Bec notes around taxonomies that rather than work from a definition, make what you want to make and let someone else worry about what it is – or isn’t. Documentary is also about having something to say, and saying it. Mardy has very good notes, and yes, define things by what they can do, not what they mean. Gina notes that taxonomies are useful, but perhaps don’t misjudge this for what things are (something I’d certainly agree with). Torika picks up the point that taxonomies make the world seem discrete but in reality there is always and for ever variation between things, so what comes to be in one box rather than another is both arbitrary, and therefore informed by (pick: politics, power, ideology, etc). Ali notes the role of power in classification, and uses this to also think about Habermas, YouTube, Sørenssen, the public sphere and taxonomies. Sam adroitly notes the point that taxonomies are about trying to define and classify a world that, in actuality, is not the same thing as how we define and taxonomise it. Brenton sees that taxonomies create boundaries, which can cause stereotypes, whereas we might want to begin from the premise that everything is different in itself, not similar.

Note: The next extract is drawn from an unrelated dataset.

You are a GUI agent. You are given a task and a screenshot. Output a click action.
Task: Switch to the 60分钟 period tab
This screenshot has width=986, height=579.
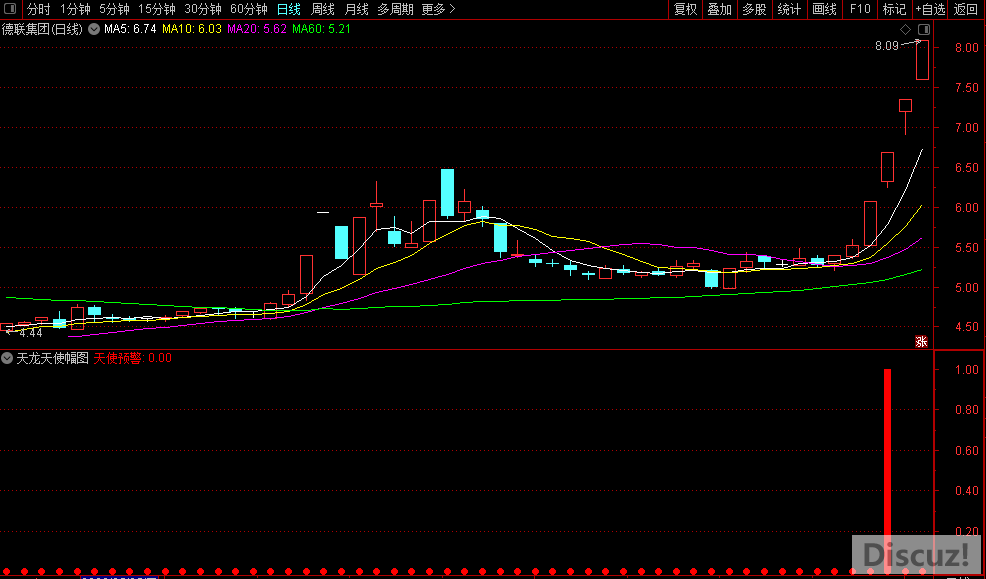[248, 9]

Not sure Brenton realises how radical a proposition that is, but it is at the heart of recent work in what we call the ‘post humanities’. Laura has some notes, worth checking, ditto Koston… Tiana seems to have picked up the point about entanglement, also provides a good thing of what was described as the ‘linguistic error’ or ‘semiotic error’ where we think language is all there is and exhausts all that can be or is. We are trained to jump straight past the thing in itself (experience, reaction, object, event) to what it means, to its description or analysis. But what things do, and what we can do, is not the same thing as what they mean, or might mean (what that mosquito means for me is quite different to what I ‘mean’ for it, let alone what it means for my blood).